O QUE FAZER —
a – Reescreva tudo o que vai de "(...) Me assusta" até "dono que tem." no texto sobre igualdade nas relações raciais, substituindo "palavra" por "voz".
b – Segundo o texto sobre igualdade nas relações raciais, qual parecer regulamenta a lei 10.639/03?
c – Dê continuidade ao texto sobre igualdade nas relações raciais a partir da última frase apresentada.

FONTE —
# # # # #

Igualdade nas relações raciais - as
leis fora do papel

Ana Lúcia Silva Souza

(...) Me assusta e acalma
ser portadora de várias almas
de um só som comum eco
ser reverberante
espelho, semelhante
ser a boca
ser a dona da palavra sem dono
de tanto dono que tem.

(O Poema do Semelhante  - Elisa Lucinda)


Não precisamos mais discutir sobre a  existência ou não do racismo. Ele existe. É o que diz o sancionamento da lei 10.639/03, regulamentada pelo Parecer 003/2004, que estabelece as Diretrizes Curriculares Nacionais para a Educação das Relações Étnico-Raciais e para o Ensino de História e Cultura Afro-Brasileira e Africana, objetivando a superação desta situação e desfazendo a história de preconceito e discriminação racial.
Ressalta-se que esta lei resulta de um longo processo de luta, de discussões, de reivindicações do movimento negro e de setores progressistas da sociedade. Se por um lado ela mostra o reconhecimento e a legitimidade das reivindicações, por outro nos desafia ainda mais, uma vez que a efetivação desta, e de outras leis, demanda definições e estabelecimento de políticas públicas capazes de sustentá-la.
Mais que nunca é necessário ter disposição para a mobilização e a organização coletiva. A começar pelos espaços educativos nos quais atuamos.

# # # # #

LISTAGEM —
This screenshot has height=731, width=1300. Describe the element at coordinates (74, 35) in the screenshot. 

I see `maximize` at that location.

# # # # #

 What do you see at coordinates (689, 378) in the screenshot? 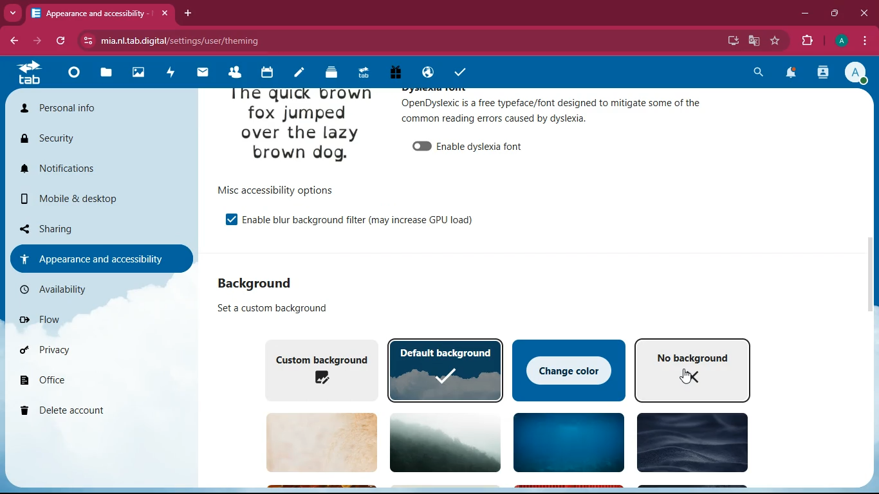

# # # # #

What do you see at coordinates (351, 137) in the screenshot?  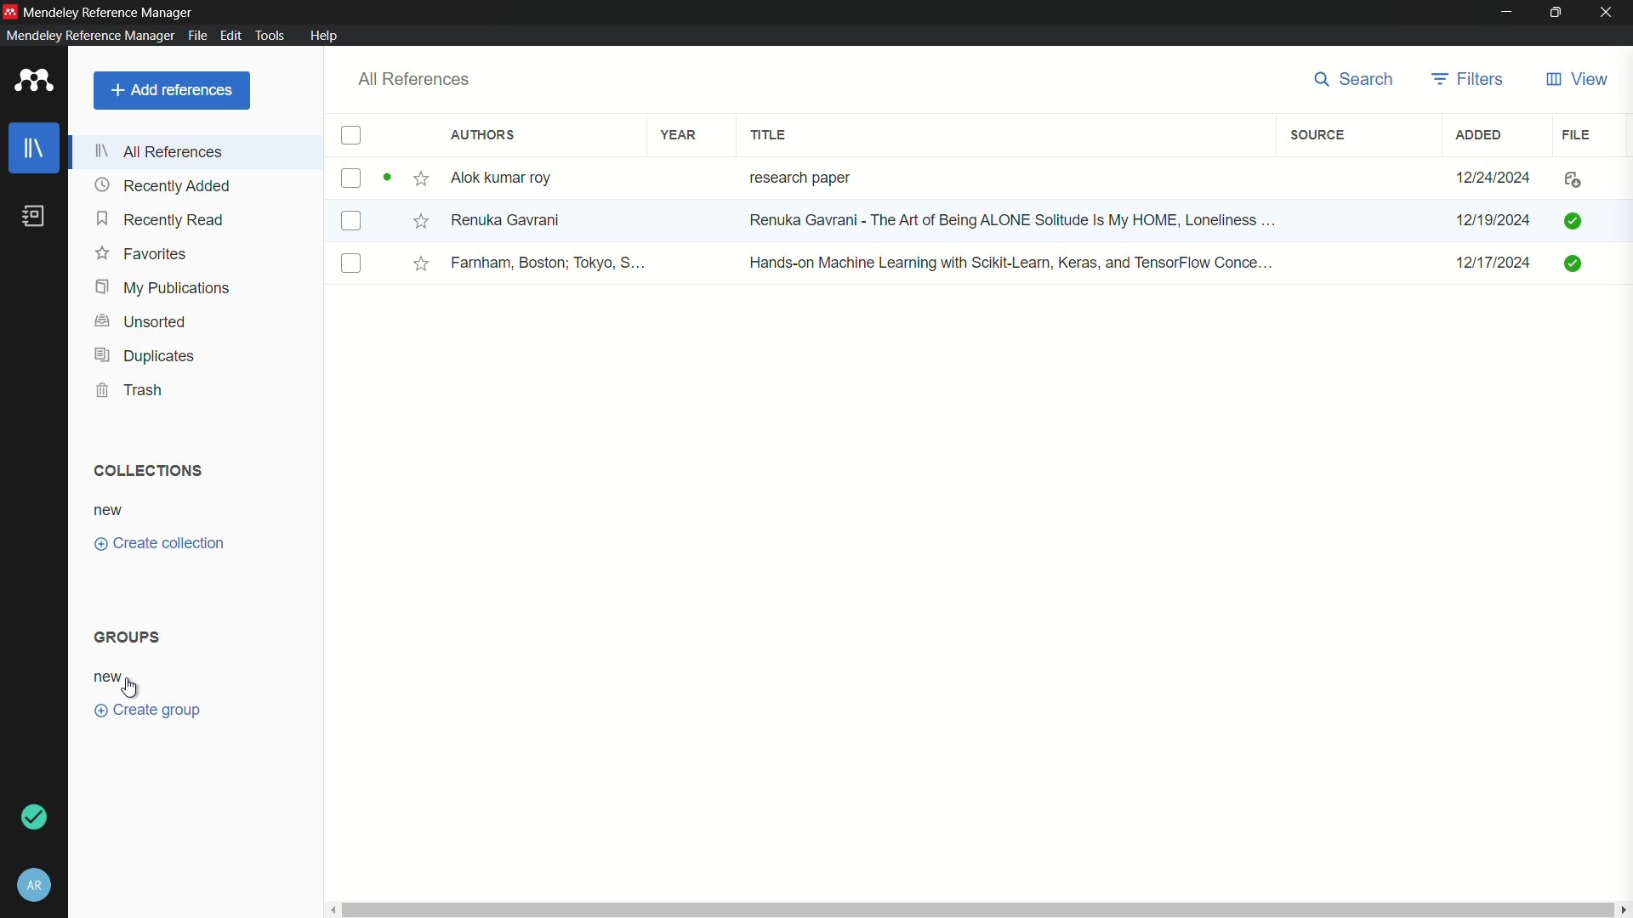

# # # # #

RESPOSTAS ÀS TAREFAS —
a –
(...) Me assusta e acalma
ser portadora de várias almas
de um só som comum eco
ser reverberante
espelho, semelhante
ser a boca
ser a dona da voz sem dono
de tanto dono que tem.

b – O Parecer 003/2004.

c –
Por onde começar? Quais podem ser as ações e práticas de educa-dores e educadoras, formais e não formais, que reconhecem a complexidade da questão?

Histórias de vida: porta de entrada para descobrir as diferenças

Para ampliar o espaço de discussão e os conhecimentos em torno da cultura afro-brasileira e africana, é fundamental indagar a respeito das raízes da discriminação racial. Uma delas está na crença de que existe a desigualdade natural ou biológica entre as raças. Ou seja, há um grupo superior e outro inferior, o que dá o direito de oprimir e discriminar pela aparência ou traços tais como tipo de cabelo, cor de pele.
Note-se que a discriminação racial é passível de ser verificada por ser ação visível. Manifesta-se por meio de piadas, apelido constrangedor ou que inferiorize, coações por conta da aparência física e até mesmo constrangimentos que desfavoreçam a freqüência ou permanência em determinado espaço, o que muito acontece na escola.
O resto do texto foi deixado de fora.